In [1]:
import warnings
warnings.filterwarnings('ignore')

# Where ML Fits into Causal Inference (review)

[![Open in Colab](https://colab.research.google.com/assets/colab-badge.svg)](https://colab.research.google.com/github/Mixtape-Sessions/Machine-Learning/blob/main/Labs/python/Causal%20via%20Prediction.ipynb)

The traditional go-to tool for causal inference is multiple regression:
$$
Y_i = \delta D_i + X_i'\beta+\varepsilon_i,
$$
where $D_i$ is the "treatment" or causal variable whose effects we are interested in, and $X_i$ is a vector of controls, conditional on which we are willing to assume $D_i$ is as good as randomly assigned.

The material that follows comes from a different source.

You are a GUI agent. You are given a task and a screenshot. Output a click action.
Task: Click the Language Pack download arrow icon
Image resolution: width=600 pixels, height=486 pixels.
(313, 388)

> *example:* Suppose we are interested in the magnitude of racial discrimination in the labor market. One way to conceptualize this is the difference in earnings between two workers who are identical in productivity, but differ in their race, or, the "effect" of race. Then $D_i$ would be an indicator for, say, a Black worker. $Y_i$ would be earnings, and $X_i$ would be characteristics that capture determinants of productivity, including educational attainment, cognitive ability, and other background characteristics.

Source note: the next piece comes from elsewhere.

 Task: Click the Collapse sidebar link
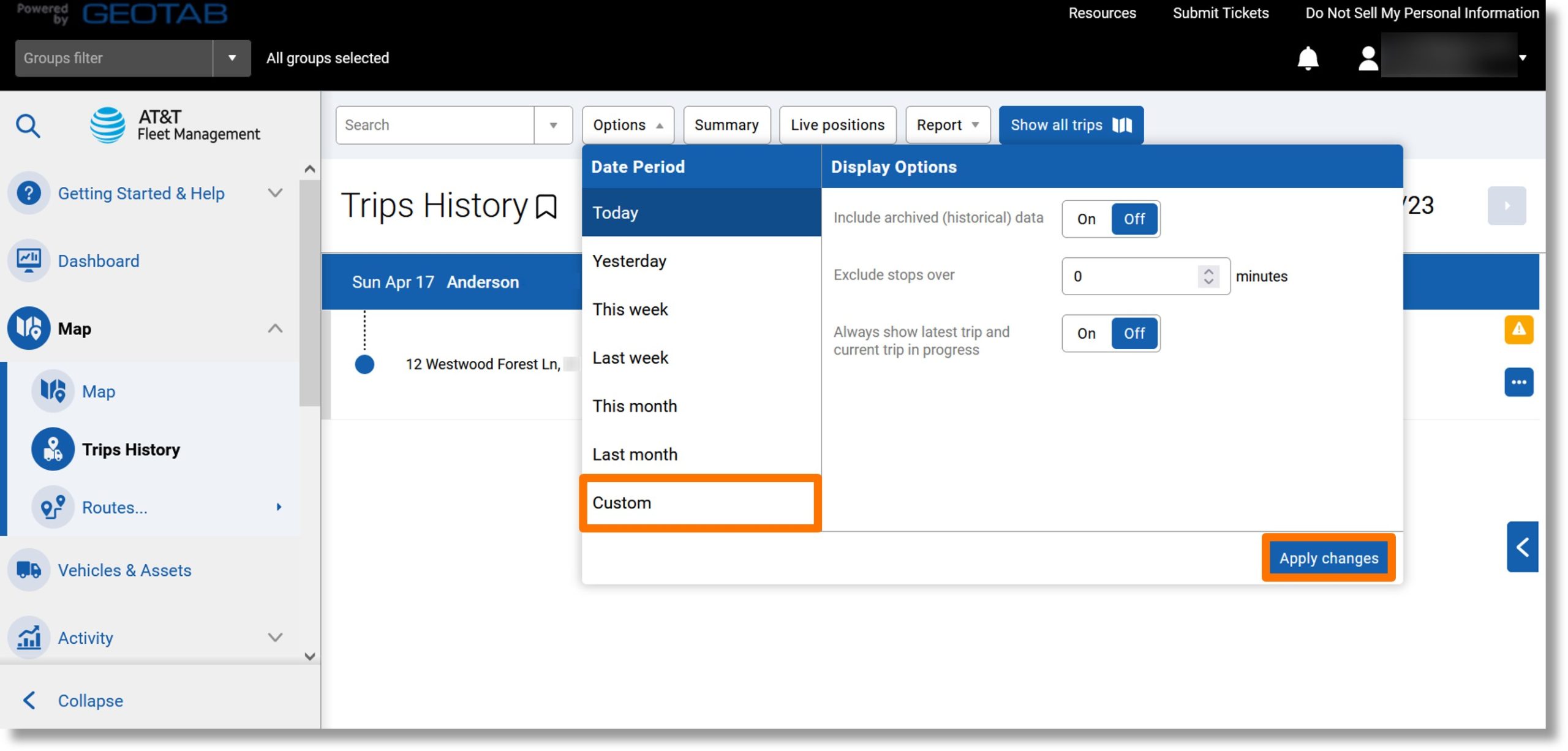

Where does machine learning fit into causal inference? It might be tempting to treat
this regression as a prediction exercise where we are predicting $Y_{i}$
given $D_{i}$ and $X_{i}$. Don't give in to this temptation. We are not
after a prediction for $Y_{i}$, we are after a coefficient on $D_{i}$.
Modern machine learning algorithms are finely tuned for producing
predictions, but along the way they compromise coefficients. So how can we
deploy machine learning in the service of estimating the causal coefficient $\delta $?

To see where ML fits in, first remember that an equivalent way to estimate $%
\delta $ is the following three-step procedure:


1.   Regress $Y_{i}$ on $X_{i}$ and compute the residuals, $\tilde{Y}%
_{i}=Y_{i}-\hat{Y}_{i}^{OLS}$, where $\hat{Y}_{i}^{OLS}=X_{i}^{\prime
}\left( X^{\prime }X\right) ^{-1}X^{\prime }Y$
2.   Regress $D_{i}$ on $X_{i}$ and compute the residuals, $\tilde{D}%
_{i}=D_{i}-\hat{D}_{i}^{OLS}$, where $\hat{D}_{i}^{OLS}=X_{i}^{\prime
}\left( X^{\prime }X\right) ^{-1}X^{\prime }D$

3. Regress $\tilde{Y}_{i}$ on $\tilde{D}_{i}$.

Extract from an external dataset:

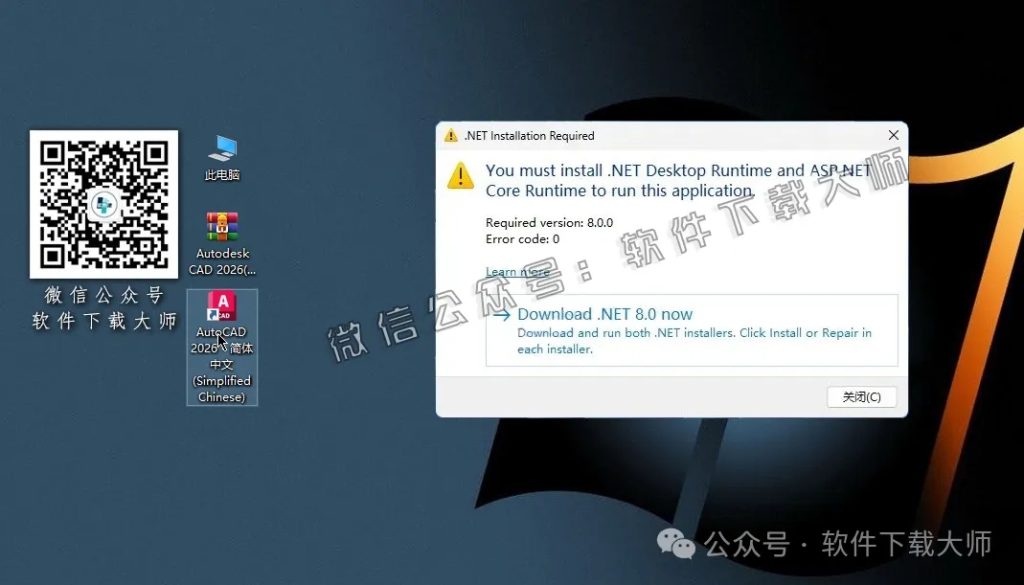Click the blue arrow next to Download .NET

503,313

Steps 1 and 2 are prediction exercises--ML's wheelhouse. When OLS isn't the right tool for the job, we can replace OLS in those steps with machine learning:

1.   Predict $Y_{i}$ based on $X_{i}$ using ML and compute the residuals, $\tilde{Y}%
_{i}=Y_{i}-\hat{Y}_{i}^{ML}$, where $\hat{Y}_{i}^{ML}$ is the prediction from an ML algorithm
2.   Predict $D_{i}$ based on $X_{i}$ using ML and compute the residuals, $\tilde{D}%
_{i}=D_{i}-\hat{D}_{i}^{ML}$, where $\hat{D}_{i}^{ML}$ is the prediction from an ML algorithm

3. Regress $\tilde{Y}_{i}$ on $\tilde{D}_{i}$.

This is the basis for the two major methods we'll look at today: The first is "Post-Double Selection Lasso" (Belloni, Chernozhukov, Hansen). The second is "Double-Debiased Machine Learning" (Chernozhukov, Chetverikov, Demirer, Duflo, Hansen, Newey, Robins)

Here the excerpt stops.